Un amour à l'imparfait

"Si vous n’aimez pas vos imperfections, quelqu’un les aimera pour vous."
                    Sagesse des publicitaires. Message d'accroche du site de rencontre Meetic

Mettre des années à découvrir une vérité occultée: notre imperfection est indispensable pour être aimé. On peut éprouver de l'admiration pour un homme parfait, - encore faut-il que cela se trouve ou existe - , mais comment vivre avec lui une relation amoureuse dans laquelle les manques communiquent et se complètent? Ma route a croisé un moment celle d'un couple atypique, patients fidèles que j'aimais beaucoup. Elle était bossue, il était borgne, étiqueté simplet à l'école. Ils m'ont beaucoup appris sur l'amour humain. Pour aimer quelqu'un ne faut-il pas avoir quelque chose à lui apporter, le partage équitable des manques fait les belles paires. L'occasion est belle de vous faire découvrir le chant "La beauté du geste" de Gérald Dalmas: 

Je me demande parfois à quoi je ressemble
A quoi je ressemble sans mon masque
Combien je mesure quand je suis pas à genoux
Ce que j’aurai pu faire du temps qui passe
Avant je faisais plus jeune que mon âge
Mais le passé m’a rattrapé
Maintenant je suis raccord c’est dommage
Tout cassé, tout froissé
Tout froissé

Je ne cherche plus la beauté du geste
Plus d’absolu, plus de noblesse
Je suis bien largué, je suis bien à l’ouest
T’es la seule chance qui me reste (..)
Si tu pouvais remplir un jour
Ce manque chevillé au corps que je trimballe depuis toujours

Quand j’en peux plus je m’assied sur un banc
Je regarde ces gens, ces gens qui assurent
C’est vrai qu’ils sont beaux mais c’est gênant
Ils ont les dents longues et le regard dur
Des peintures
        La beauté du geste" par Gérald De Palmas

26 juillet 2017

Comme une ombre sur un mur

"Quand viendra le printemps,
si je suis déjà mort,
les fleurs fleuriront de la même manière
et les arbres n'en seront pas moins verts qu'au printemps dernier.
La réalité n'a pas besoin de moi."
                              Fernando Pessoa 

Pessoa livre ici une vision embellie du sempiternel "nul n'est irremplaçable", que je commence parfois à considérer comme la plus stupide des sentences, niant toute responsabilité individuelle de l'humain sur la maison Terre et sur sa communauté de vie.

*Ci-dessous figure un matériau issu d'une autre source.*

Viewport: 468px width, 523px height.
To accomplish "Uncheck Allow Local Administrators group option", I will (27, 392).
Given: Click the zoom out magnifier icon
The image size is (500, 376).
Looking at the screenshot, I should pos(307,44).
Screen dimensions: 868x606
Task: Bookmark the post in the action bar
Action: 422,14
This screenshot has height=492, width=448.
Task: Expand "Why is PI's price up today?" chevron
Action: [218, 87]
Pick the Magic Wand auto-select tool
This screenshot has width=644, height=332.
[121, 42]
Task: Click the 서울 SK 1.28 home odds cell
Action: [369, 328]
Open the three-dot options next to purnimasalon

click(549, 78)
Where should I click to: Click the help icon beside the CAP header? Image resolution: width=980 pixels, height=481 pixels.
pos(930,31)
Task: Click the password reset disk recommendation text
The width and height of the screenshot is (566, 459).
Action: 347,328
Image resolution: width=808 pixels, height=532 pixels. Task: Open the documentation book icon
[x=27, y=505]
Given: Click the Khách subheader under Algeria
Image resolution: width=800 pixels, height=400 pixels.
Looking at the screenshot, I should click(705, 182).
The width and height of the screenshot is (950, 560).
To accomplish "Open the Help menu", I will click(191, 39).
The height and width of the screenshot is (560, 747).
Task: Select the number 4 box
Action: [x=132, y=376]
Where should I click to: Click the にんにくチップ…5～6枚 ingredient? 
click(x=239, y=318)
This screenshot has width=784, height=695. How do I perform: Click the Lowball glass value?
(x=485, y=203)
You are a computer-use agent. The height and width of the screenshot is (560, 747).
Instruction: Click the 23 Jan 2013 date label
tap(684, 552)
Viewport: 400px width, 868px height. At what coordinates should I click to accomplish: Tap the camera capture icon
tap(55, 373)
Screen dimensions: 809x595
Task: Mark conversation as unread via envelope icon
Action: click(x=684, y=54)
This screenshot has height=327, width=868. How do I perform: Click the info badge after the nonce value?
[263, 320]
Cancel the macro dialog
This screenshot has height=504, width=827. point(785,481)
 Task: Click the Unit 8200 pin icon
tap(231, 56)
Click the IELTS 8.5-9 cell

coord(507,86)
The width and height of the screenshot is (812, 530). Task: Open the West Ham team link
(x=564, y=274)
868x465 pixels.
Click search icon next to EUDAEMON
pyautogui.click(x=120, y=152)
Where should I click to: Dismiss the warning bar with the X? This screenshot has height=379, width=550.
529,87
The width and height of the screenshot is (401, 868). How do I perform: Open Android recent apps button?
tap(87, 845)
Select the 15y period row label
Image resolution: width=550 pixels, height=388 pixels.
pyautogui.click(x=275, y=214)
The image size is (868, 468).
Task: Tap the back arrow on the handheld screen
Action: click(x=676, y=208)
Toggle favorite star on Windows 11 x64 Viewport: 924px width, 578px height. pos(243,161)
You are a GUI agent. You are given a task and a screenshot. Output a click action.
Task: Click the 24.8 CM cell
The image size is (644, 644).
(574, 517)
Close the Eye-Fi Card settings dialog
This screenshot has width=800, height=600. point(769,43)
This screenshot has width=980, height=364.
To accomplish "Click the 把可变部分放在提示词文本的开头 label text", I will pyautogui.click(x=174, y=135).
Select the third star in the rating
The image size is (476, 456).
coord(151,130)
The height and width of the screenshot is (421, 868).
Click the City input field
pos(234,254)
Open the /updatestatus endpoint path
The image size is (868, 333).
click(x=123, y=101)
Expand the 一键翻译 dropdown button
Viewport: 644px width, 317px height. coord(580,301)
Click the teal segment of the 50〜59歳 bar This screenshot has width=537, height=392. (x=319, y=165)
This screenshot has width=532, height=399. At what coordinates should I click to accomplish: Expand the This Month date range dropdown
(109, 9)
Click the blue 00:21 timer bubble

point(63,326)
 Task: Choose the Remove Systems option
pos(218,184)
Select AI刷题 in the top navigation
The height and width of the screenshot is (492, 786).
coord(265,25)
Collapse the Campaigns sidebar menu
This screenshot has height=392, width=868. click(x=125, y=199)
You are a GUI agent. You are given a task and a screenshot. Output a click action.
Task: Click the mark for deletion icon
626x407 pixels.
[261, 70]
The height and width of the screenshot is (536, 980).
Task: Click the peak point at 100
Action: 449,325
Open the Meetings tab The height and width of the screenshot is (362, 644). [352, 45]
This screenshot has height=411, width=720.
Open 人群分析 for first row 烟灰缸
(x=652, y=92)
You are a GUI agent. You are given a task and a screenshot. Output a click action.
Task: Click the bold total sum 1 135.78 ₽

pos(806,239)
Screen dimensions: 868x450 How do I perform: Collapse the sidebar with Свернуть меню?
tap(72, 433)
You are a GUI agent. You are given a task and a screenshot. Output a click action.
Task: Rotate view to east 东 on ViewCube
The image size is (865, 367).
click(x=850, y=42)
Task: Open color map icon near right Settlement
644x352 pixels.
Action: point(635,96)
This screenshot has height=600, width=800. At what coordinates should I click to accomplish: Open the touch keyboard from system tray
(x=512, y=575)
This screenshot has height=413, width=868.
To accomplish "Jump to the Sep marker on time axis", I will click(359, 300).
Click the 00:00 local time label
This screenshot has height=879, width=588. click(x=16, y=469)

L'absence qui succède à la vie peut se révéler présence, comme en musique ou dans un dialogue le silence intérieur laisse en nous la place pour la voix de l'autre. Nul n'est irresponsable de l'empreinte positive ou négative de son passage sur terre, si minime fut-elle. L'artiste Claudio Parmiggiani a illustré ceci dans sa Delocazione réalisée à Modène en 1970, quand il décida d'exposer dans une pièce qui servait de réserve au musée. En déplaçant les objets posés contre les murs (caisses, échelle), Parmiggiani aperçut les traces laissées par les objets qu'il manipulait. Remettant tout en place, il fit brûler des pneus dans la pièce, puis, la fumée étant dissipée, la vida: ne restaient alors sur les murs que les empreintes des objets, laissées par la fumée, traduction et recomposition active des empreintes de la poussière. Il s'agissait, selon l'artiste, d'exposer « des espaces nus, dépouillés, où la seule présence était l'absence, l'empreinte sur les murs de tout ce qui était passé là, les ombres des choses et des gens que ces lieux avaient abritées». Le temps, les lieux et les personnes que nous avons quittés survivront sans nous, mais pas à l'identique comme en témoignent les ombres sur les murs. Disparus, nous demeurons responsables de la qualité de leur survivance, d'infimes bonheurs ou d'un infini malheur. Notre vie en poussière nous prolonge sur les murs de leurs existences.   


Lu dans:
Claudio Parmiggiani, cité par Jean-Marc Besse. Habiter un monde à mon image. Flammarion. 2013. 254 pages. Extrait p.126

25 juillet 2017

Assise debout

"Venez dans nos nuages    disent les oiseaux
qui prêchent pour leur chapelle
et proposent à nos pesanteurs des légèretés nouvelles.
Osez marcher sur le vent
nier les évidences
crier des insolences.
Et nous         nous allions
comme de gros oiseaux de basse-cour."
                                  André SCHMITZ  

Combien mesure-t-on quand on n'est pas à genoux? A genoux devant la vie qui passe, et un quotidien qui nous englue. Un ami cher quitte ce lundi Bruxelles pour Vezelay par BlaBlaCar, d'où il poursuit sa route pour Assise sac au dos. Quand on a déjà parcouru trois-quart de siècle, 1200 kilomètres à pied ont une saveur particulière. Modeste, il semble se justifier en suggérant qu'Il est des périodes de la vie où si on n'y prend garde on s'assoupit, et de plus en plus tôt chaque année qui passe. Notre ami emporte une liseuse: sait-on jamais en cas d'insomnie..
  

23 juillet 2017

Beau comme de l'Angelus Silesius

"De la plante je dis     "c’est une plante"
de moi je dis     "c’est moi"
et je ne dis rien de plus
qu’y a-t-il à dire de plus  ?
            Fernando Pessoa. Poèmes païens.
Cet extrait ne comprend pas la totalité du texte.